§ GIVEN TEXT
A brief history of Festival of Learning and Adult Learners' Week

 

Since its modest beginnings in 1992, Festival of Learning (previously, Adult Learners’ Week) has handed out a variety of learning awards to around 2000 inspiring winners.

Adult Learners’ Week originated from the concept of adult learning - a notion the government back then did not recognise nor fund - until former NIACE CEO Alan Tuckett OBE brought it to light. He enlisted the aid of the Women’s Institute to write letters to MPs, which consequently proved effective and changed the government’s plans.

The original Adult Learners’ Week celebrated existing learners in all of their diversity in order to encourage other people to join in and to help decision-makers understand better how adult education could influence a whole range of social policies. The idea was successful and spread to other countries. Stories of people engaging with learning were filmed on BBC, ITV and Channel4. These anecdotes exposed the power of lifelong learning – that learning changes lives and helps people reach their full potential. Ultimately, Adult Learners’ Week was born.

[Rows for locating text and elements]
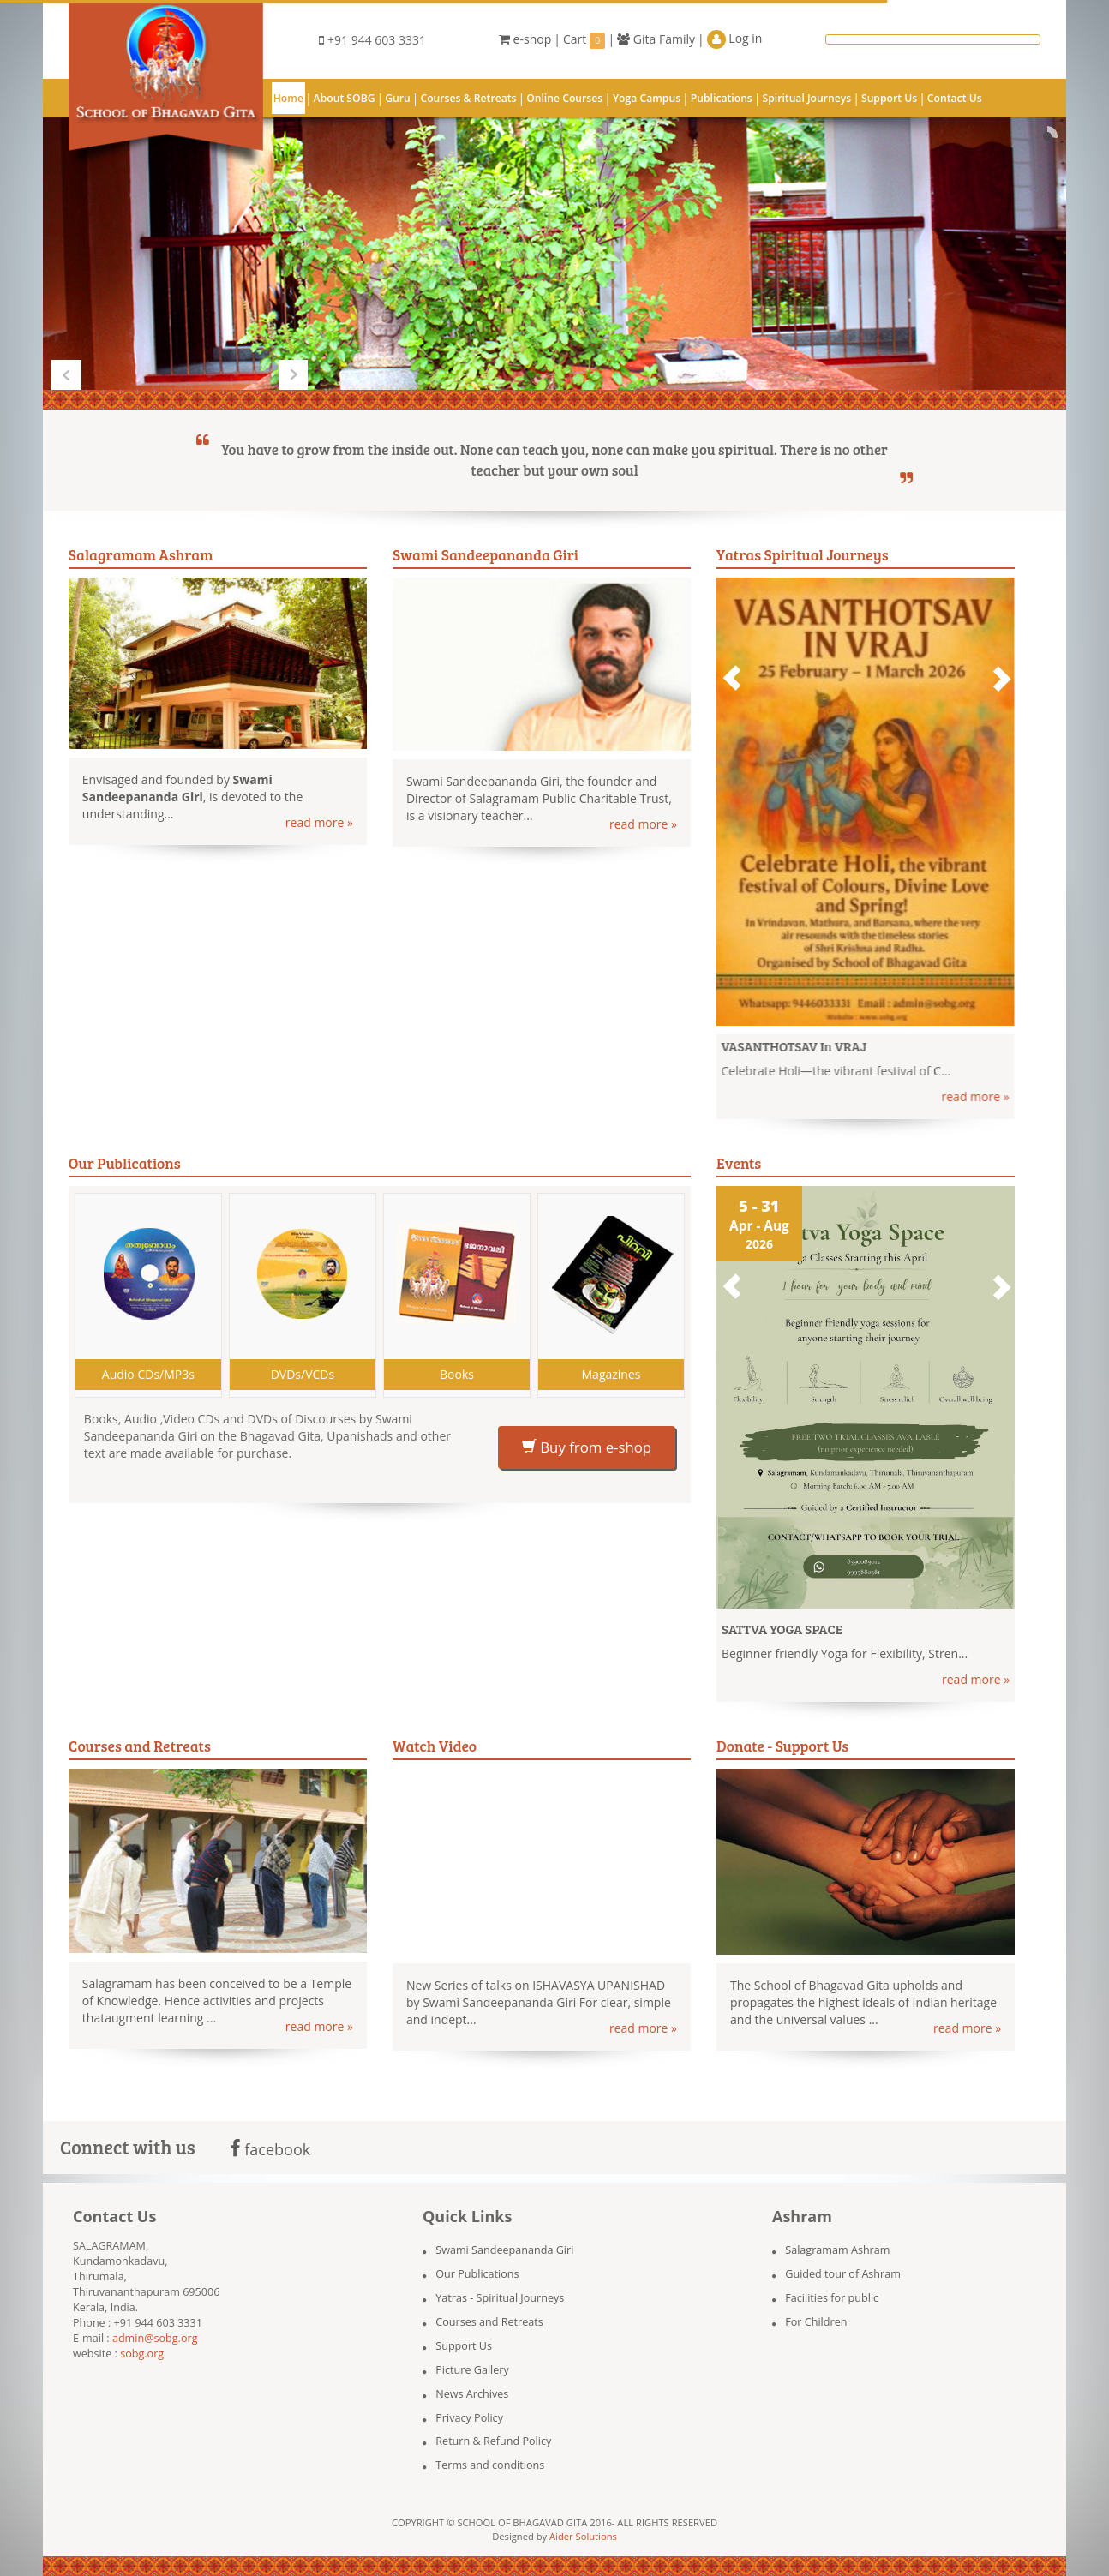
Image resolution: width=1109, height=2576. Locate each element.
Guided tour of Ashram (843, 2274)
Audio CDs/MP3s (148, 1374)
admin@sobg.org (155, 2338)
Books (457, 1374)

§ PROBLEMS TO SOLVE
A – According to the Festival of Learning history, whose help did Alan Tuckett enlist to write letters to MPs?
B – Please set down the passage of the Festival of Learning history from "The original Adult" to "Week was born.", copied exactly.
C – Which broadcasters does the Festival of Learning history name as having filmed stories of people engaging with learning?

§ SOLUTIONS BELOW
A – The Women's Institute.

B –
The original Adult Learners’ Week celebrated existing learners in all of their diversity in order to encourage other people to join in and to help decision-makers understand better how adult education could influence a whole range of social policies. The idea was successful and spread to other countries. Stories of people engaging with learning were filmed on BBC, ITV and Channel4. These anecdotes exposed the power of lifelong learning – that learning changes lives and helps people reach their full potential. Ultimately, Adult Learners’ Week was born.

C – BBC, ITV and Channel4.